The undue hurry on the ongoing negotiations between the Indian government and the European Commission (EC) to finalise the EU-India free trade agreement (FTA) has come in for sharp criticism from the NGOs working in the health sector. They have termed the government action as undemocratic.

The Indian government and the EC are intensifying their efforts to conclude the EU-India FTA before the parliamentary report and debate process ends. It undermines the democratic parliamentary process, as there is currently a Parliamentary Standing Committee on Commerce examining the FTAs, NGOs said. This 'settling of differences' during a hasty and rushed negotiation process is of grave concern, as it could lead to harmful IP enforcement and investment provisions being accepted in the agreement, the NGOs added.

The NGOs' concern in this regard comes in the wake of the fact that Prime Minister Dr Manmohan Singh is reported to have asked the union commerce minister Anand Sharma to push the Department of Industrial Policy & Promotion - in charge of the intellectual property (IP) negotiations - to settle their differences with the EU negotiators on IP so that it facilitates the signing of the FTA next month. With the goal of concluding the agreement by early April fast approaching, negotiations have now reached an intense phase with regular meetings to fast track its conclusion.

The agreement, once concluded and signed, will become binding, and will set a precedent for IP and investment standards in all future trade agreements between India and developed countries (US, EFTA).

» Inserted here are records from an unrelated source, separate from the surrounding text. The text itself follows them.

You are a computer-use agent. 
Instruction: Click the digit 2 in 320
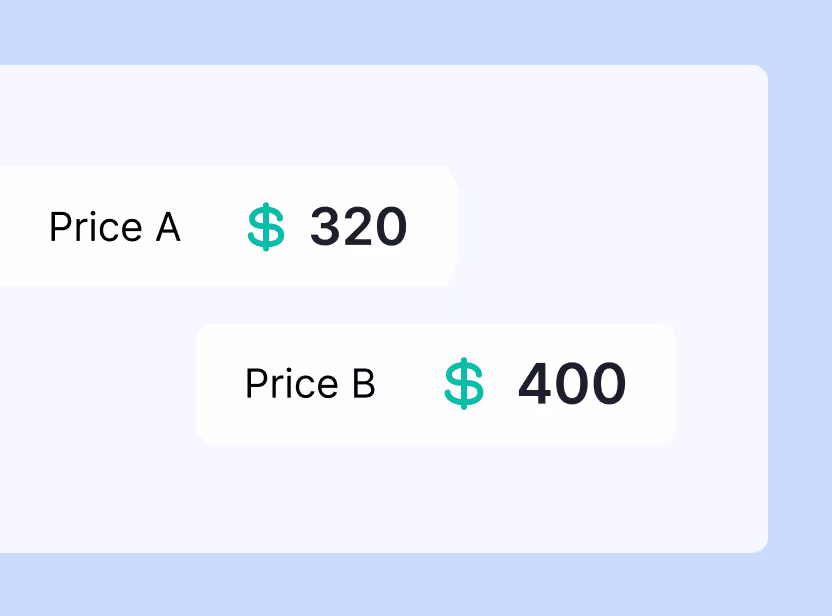tap(359, 227)
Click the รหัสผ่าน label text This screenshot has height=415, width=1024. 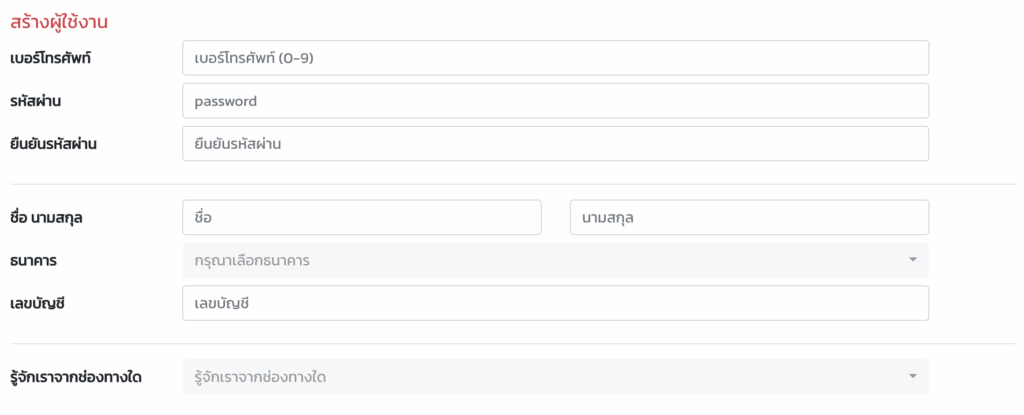pos(37,101)
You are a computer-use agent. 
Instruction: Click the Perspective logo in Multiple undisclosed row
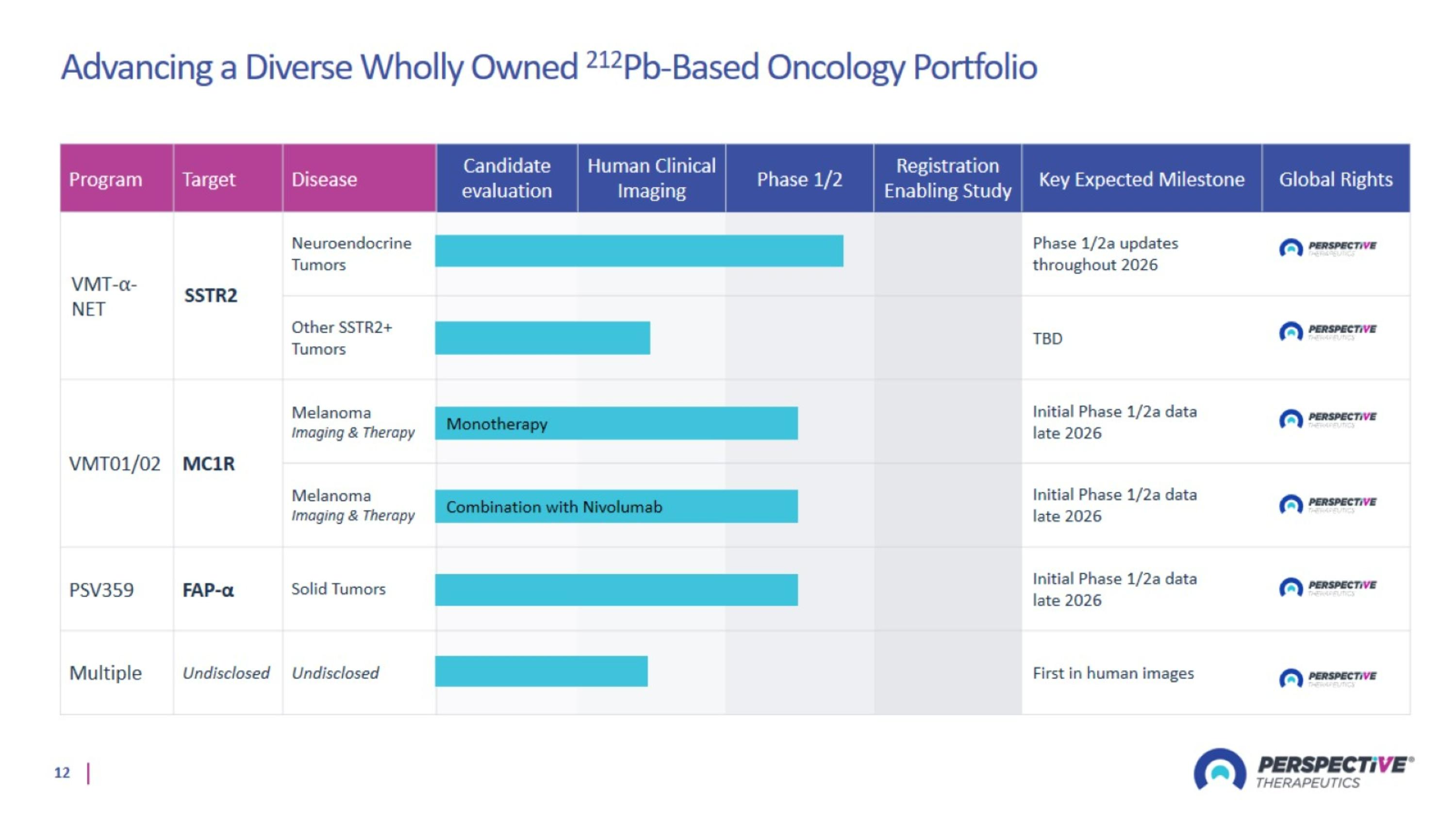click(1327, 678)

It also sets a negative precedent for other developing country governments (e.g.Thailand) who are being pressurised to accept equally harmful IP provisions by the EU, the NGOs cautioned the Indian government.

In 2010-2011, the EC agreed to withdraw two harmful IP provisions from the text of the negotiations on the IP Chapter. De Gucht, the EU Trade Commissioner in May 2010 asserted that the EC negotiators would no longer pursue the issue of supplementary protection, then in 2011 committed that the harmful data exclusivity clause would no longer be part of the EU-India FTA text.

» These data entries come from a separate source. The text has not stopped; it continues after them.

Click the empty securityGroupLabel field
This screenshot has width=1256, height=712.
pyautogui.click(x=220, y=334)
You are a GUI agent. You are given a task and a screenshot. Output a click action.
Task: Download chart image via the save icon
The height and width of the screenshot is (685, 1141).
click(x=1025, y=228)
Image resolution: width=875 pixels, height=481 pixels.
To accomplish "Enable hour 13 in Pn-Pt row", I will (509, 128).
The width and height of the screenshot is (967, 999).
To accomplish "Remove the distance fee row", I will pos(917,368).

But the EC is now slyly pushing the harmful IP enforcement and investment provisions in the FTA negotiations with India. If accepted by India, pharmaceutical companies can easily abuse these provisions and use them as a commercial tactic to delay or destroy generic competitor's medicines as it has to merely claim but not immediately prove that their IP is being infringed.

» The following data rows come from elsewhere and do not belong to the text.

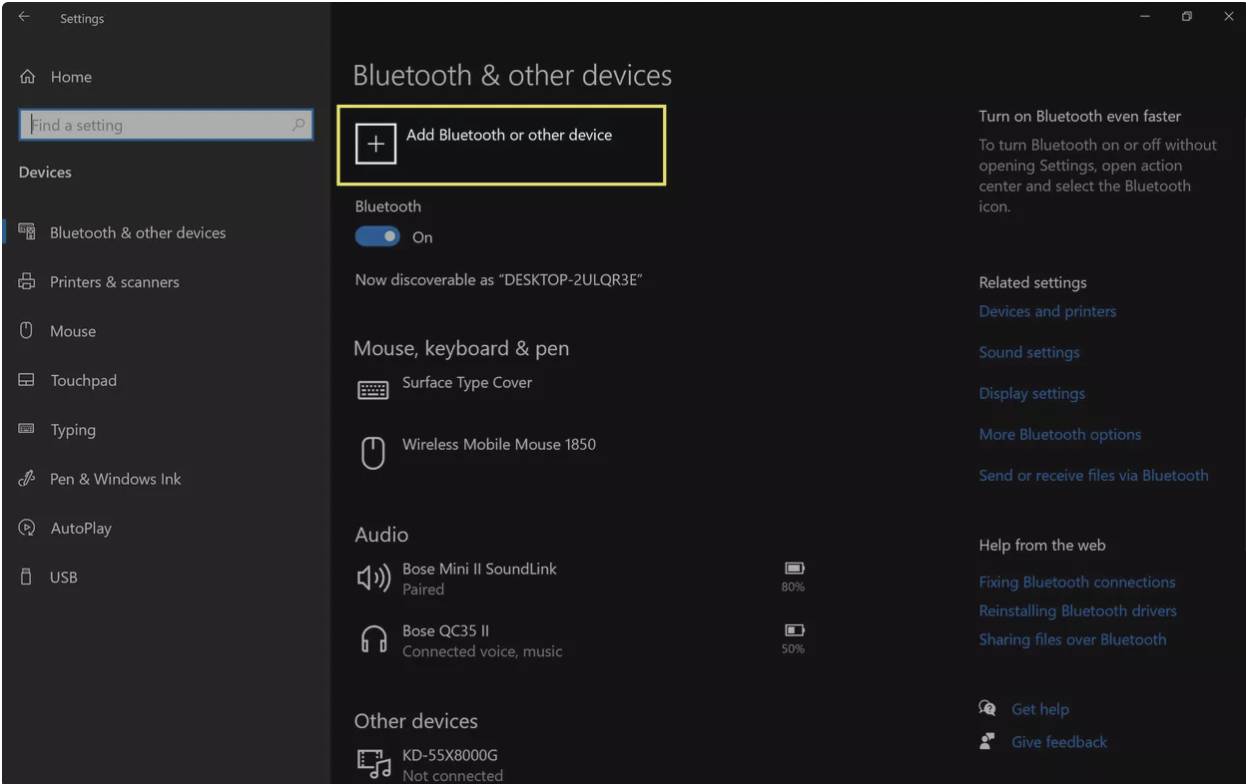Go to the Touchpad settings page
Screen dimensions: 1246x784
coord(83,381)
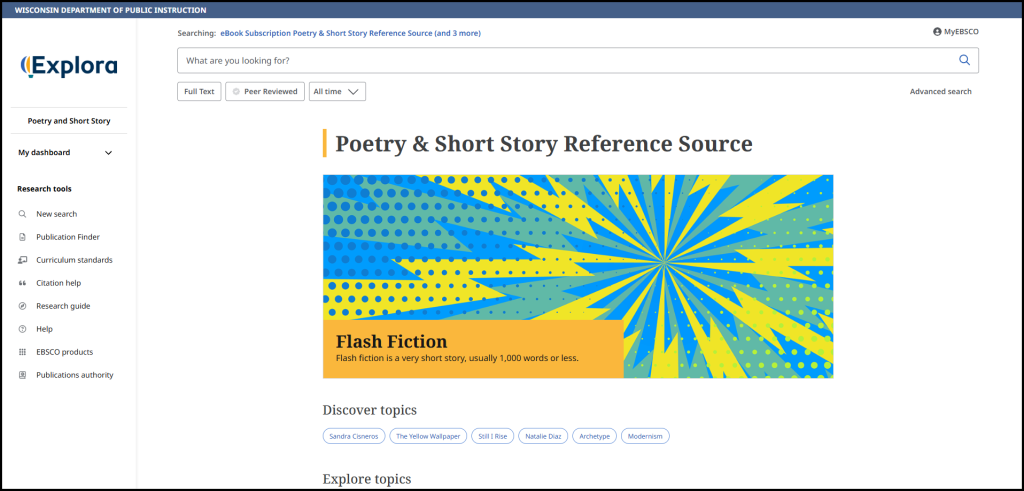The height and width of the screenshot is (491, 1024).
Task: Click the magnifier search icon in search box
Action: pyautogui.click(x=964, y=60)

These measures include legitimate medicines being blocked from leaving India on their way to people in developing countries (border measures). In addition, domestically the measures could implicate third parties -such as suppliers of APIs used for producing generic medicines, distributors and retailers who stock generic medicines, and treatment providers- and embroil them in court cases simply for buying or distributing generic medicines, the NGOs cautioned the Indian government further.